Thursday, September 12, 2024

Legal eagles claw at each other over judges’ stipend

The Administration of Justice tried in vain to persuade the Ministry of Finance and Development Planning and the Ministry of Justice Defence and Security to remove Justices Stephen Gaongalelwe and Terrence Rannowane from an audit report suggesting that they drew housing allowance they were not entitled to.

This is contained in court papers in which the two judges want the court to set aside a portion of the audit report that implicate them in the never-ending saga at the Administration of Justice (AoJ).

The audit present a problem for the AoJ and suggests double standards because while Rannowane and Gaongalelwe are still presiding over cases at the High Court, four other judges have been suspended for drawing housing allowance they were not entitled to.

The first letter from Senior Internal Auditor in the Ministry of Defence Justice and Security Maria Mokgwathi addressed to Registrar and Master of the High Court Michael Motlhabi rejects a proposal to remove both judges from the audit report.

“Kindly be advised that the findings in the internal audit report are factual, as such, it would not be possible to remove any of them from the report,” states a letter from Mokgwathi to Motlhabi.

Another letter from the Permanent Secretary in the Ministry of Finance Solomon Sekwakwa marked “Confidential” states that “kindly be advised that the findings in the internal audit report are factual, as such, it will not be possible to remove any of them from the report.”

Sekwakwa’s letter further states that: “May I also remind you that as the Accounting Officer, internal audit reports are produced on your behalf, on advisory basis, therefore it is within your ambit to decide on the action which you deem appropriate.”

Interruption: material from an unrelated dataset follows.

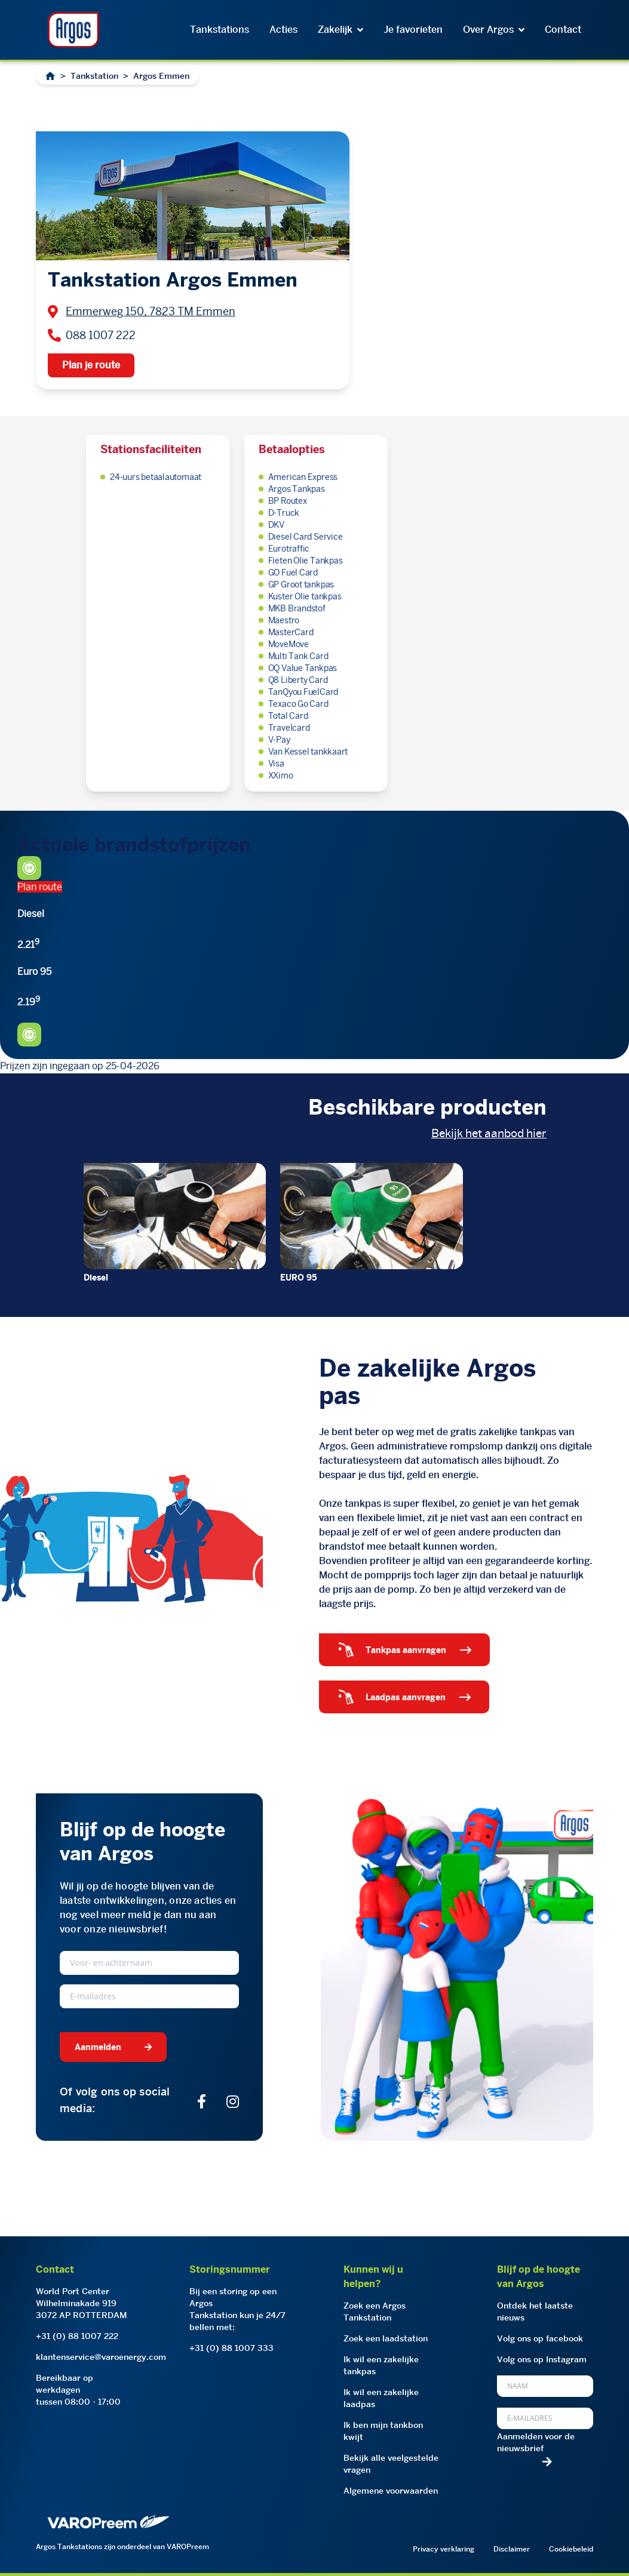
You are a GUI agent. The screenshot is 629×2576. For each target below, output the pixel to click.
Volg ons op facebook (540, 2338)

Mokgwathi and Sekwakwa were responding to a savingram from Motlhabi marked “Confidential” which proposed that the two judges be removed from the audit report.

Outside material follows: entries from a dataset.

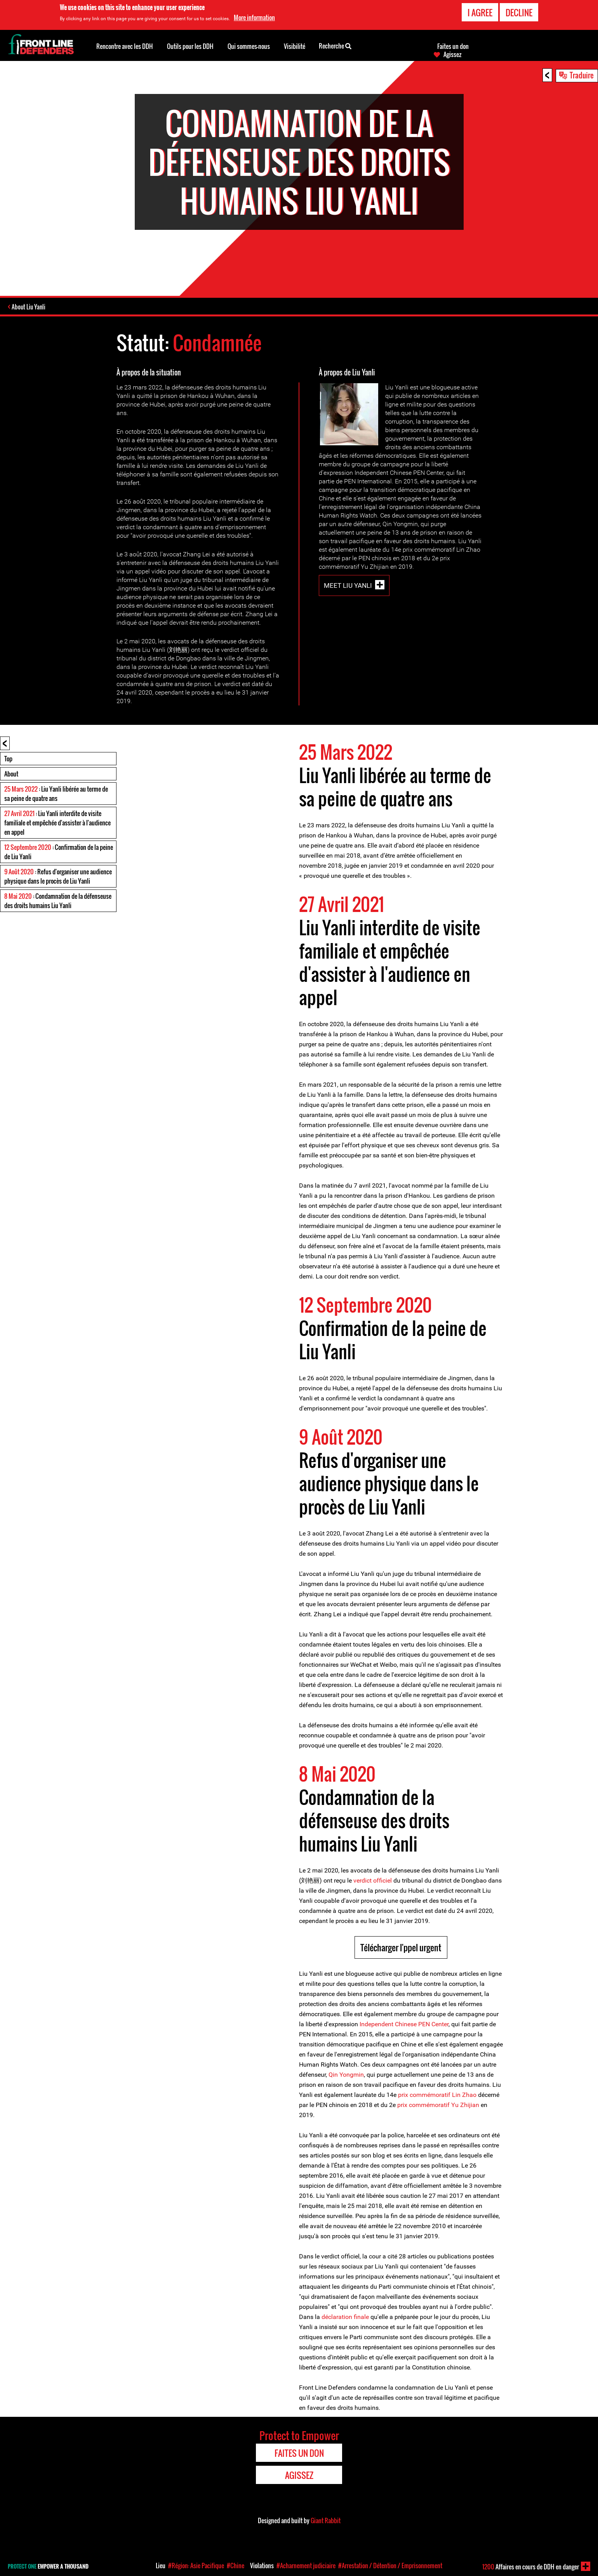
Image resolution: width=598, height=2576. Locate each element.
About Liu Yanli (29, 306)
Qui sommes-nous (249, 46)
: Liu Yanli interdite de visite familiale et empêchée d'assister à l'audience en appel (57, 823)
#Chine (235, 2565)
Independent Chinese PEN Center (404, 2024)
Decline (519, 12)
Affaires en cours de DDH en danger (530, 2566)
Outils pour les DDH (190, 46)
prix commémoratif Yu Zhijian (438, 2105)
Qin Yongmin (346, 2074)
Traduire (582, 74)
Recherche (335, 45)
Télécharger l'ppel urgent (401, 1947)
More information (254, 17)
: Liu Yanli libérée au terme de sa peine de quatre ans (56, 793)
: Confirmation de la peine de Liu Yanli (58, 851)
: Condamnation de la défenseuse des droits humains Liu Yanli (57, 900)
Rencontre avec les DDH (124, 46)
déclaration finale (345, 2317)
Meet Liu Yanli (348, 585)
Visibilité (294, 46)
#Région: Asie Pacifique (196, 2565)
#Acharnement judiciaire (306, 2565)
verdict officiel (372, 1880)
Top (8, 758)
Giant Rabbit (326, 2520)
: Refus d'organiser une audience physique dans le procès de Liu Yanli (58, 876)
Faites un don (453, 46)
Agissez (452, 54)
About (11, 773)
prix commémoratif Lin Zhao (438, 2094)
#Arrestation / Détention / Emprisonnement (390, 2565)
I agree (480, 12)
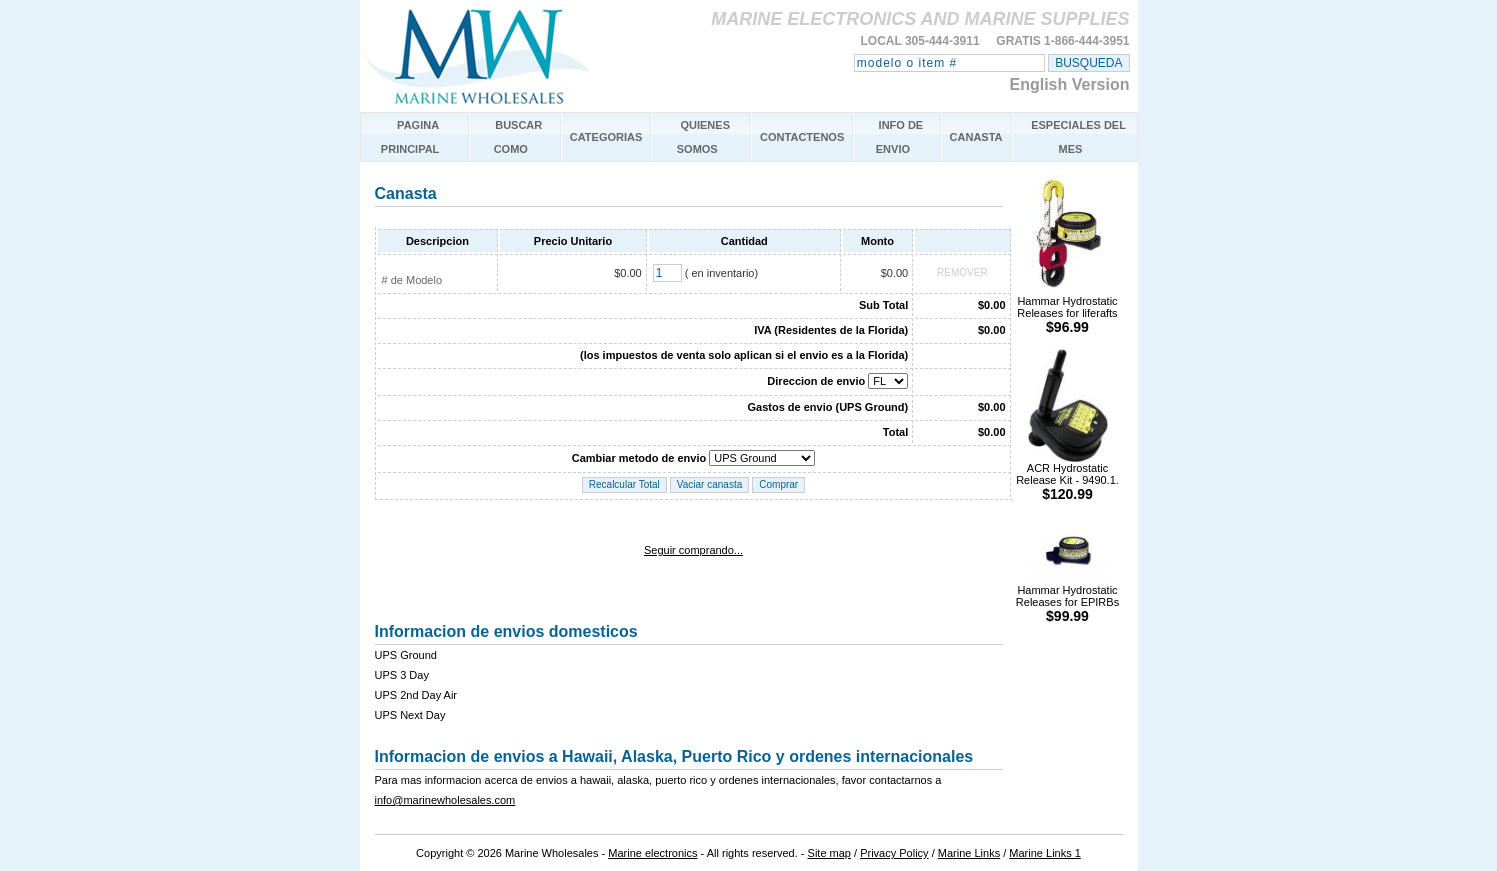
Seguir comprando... (693, 550)
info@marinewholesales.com (445, 800)
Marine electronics (652, 853)
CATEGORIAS (606, 137)
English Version (1069, 84)
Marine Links (969, 853)
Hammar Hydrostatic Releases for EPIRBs (1067, 598)
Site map (829, 853)
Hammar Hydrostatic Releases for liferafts (1067, 309)
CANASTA (976, 137)
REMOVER (962, 272)
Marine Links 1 (1045, 853)
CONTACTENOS (802, 137)
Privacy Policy (894, 853)
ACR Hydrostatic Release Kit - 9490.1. (1067, 476)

In his letter addressed to Sekwakwa and Mokgwathi, Motlhabi states that “an audit on housing allowance of judges has now been finalised and its findings amongst others are that the two judges received housing allowance which they were not entitled to, as they were staying hotels paid for by the Government and a pool house.”

He further states that “the judges through their communications of June 17, 2016 and June 23, 2016 respectively, succinctly show that they do not owe monies to Government and request to be removed from a list of judges owing Government through receipt of undue housing allowance”.

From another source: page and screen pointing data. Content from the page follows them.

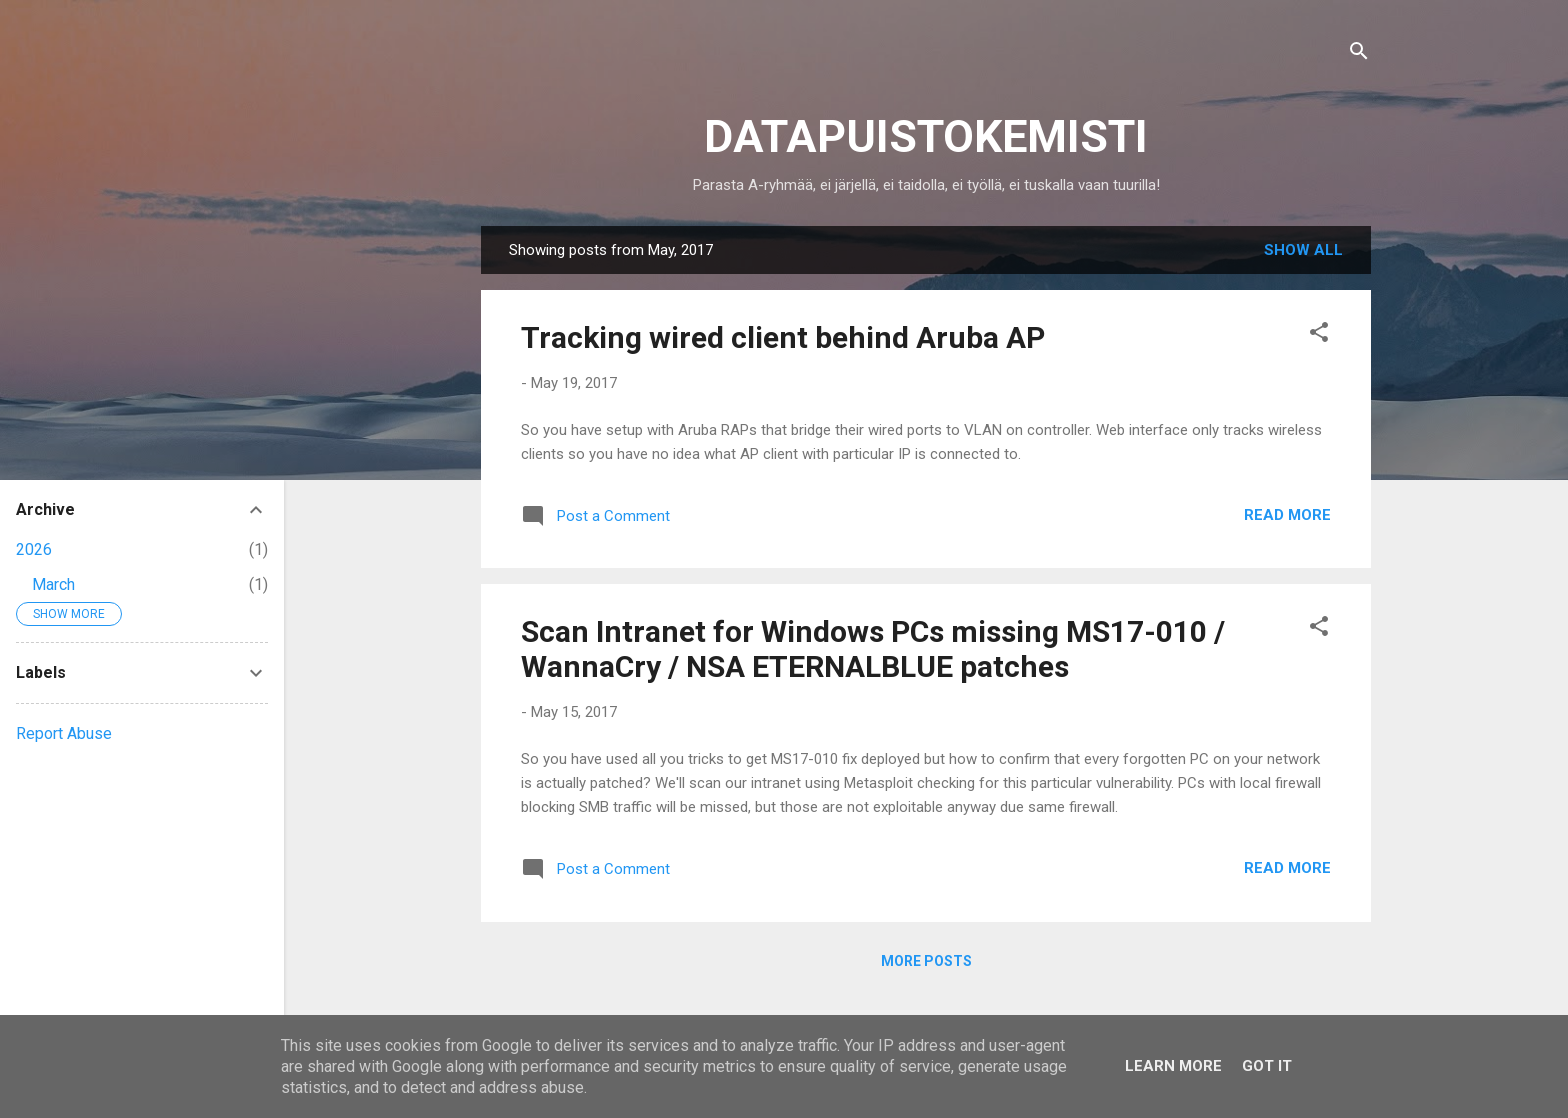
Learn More (1173, 1066)
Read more (1287, 515)
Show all (1303, 250)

Motlhabi explained that the judges’ position is based on their conditions of service and “we have considered the specific condition of service dealing with accommodation of judges”.

He added that “we are convinced by the views of the two judges, as a hotel room and a pool house respectively, cannot be a substitute for a judge’s institutional house with all its amenities and do support the request to have them removed for the reasons given in their submissions”.

The audit report was conducted by the Ministry of Defence, Justice and Security whose portfolio the Administration of Justice falls under.

The audit mentioned Rannowane and Gaongalelwe as beneficiaries of housing allowance whilst occupying institutional accommodation provided by the government of Botswana.

The audit further named the current Minister of Basic Education Unity Dow among judges who benefited from illegal housing allowance during her time as a judge.

The trio adds to four other High Court judges suspended by President Ian Khama for illegally enjoying housing allowance whilst accommodated under government properties. The four are Key Dingake, Rainer Busang, Mercy Garekwe and Modiri Letsididi.

Sunday Standard has turned up information that in another desperate attempt to create distinction between the two groups of judges who were paid housing allowance against what the law prescribes, the AoJ attempted to redefine established policy and practice.

The AoJ wrote to the Ministry of Finance and Economic Development to give an interpretation of finance law that the latter (which is the custodian of state funds) is unfamiliar with. In terms of the policies developed from such law, there is no such thing as “inconvenience allowance” but AoJ is now making the case that judges in the second group were paid housing allowance as recompense for the inconvenience of staying in a hotel.

Apparently, no one has ever been paid this sort of allowance because it has never been known to exist. The ministry is said to have refused to play along because there is no provision for inconvenience allowance.

It is unclear what will happen in the future but if the ministry accepts that civil servants can be paid housing allowance for staying in a hotel, that would mean that circumstances under which Gaongalelwe and Rannowane received housing allowance are different from those of the four suspended judges.

To be precise, it would mean that there is no double standard in taking disciplinary action against one group of people and none against the other. The ministry’s acquiescence could open a Pandora’s Box because other civil servants who stay in hotels while on duty would also be eligible for inconvenience allowance.

The double standard that has come to define this matter has largely been attributed to a plot to make it impossible for Dingake to become Chief Justice next year when Dibotelo reaches retirement age.

 He is the second most senior judge after Dibotelo and the practice since independence in 1966 has been for the most senior judge to become Chief Justice. Dingake, who is the younger brother of Michael Dingake, (a veteran opposition figure who was imprisoned with Nelson Mandela on Robben Island) is reportedly seen as anti-government.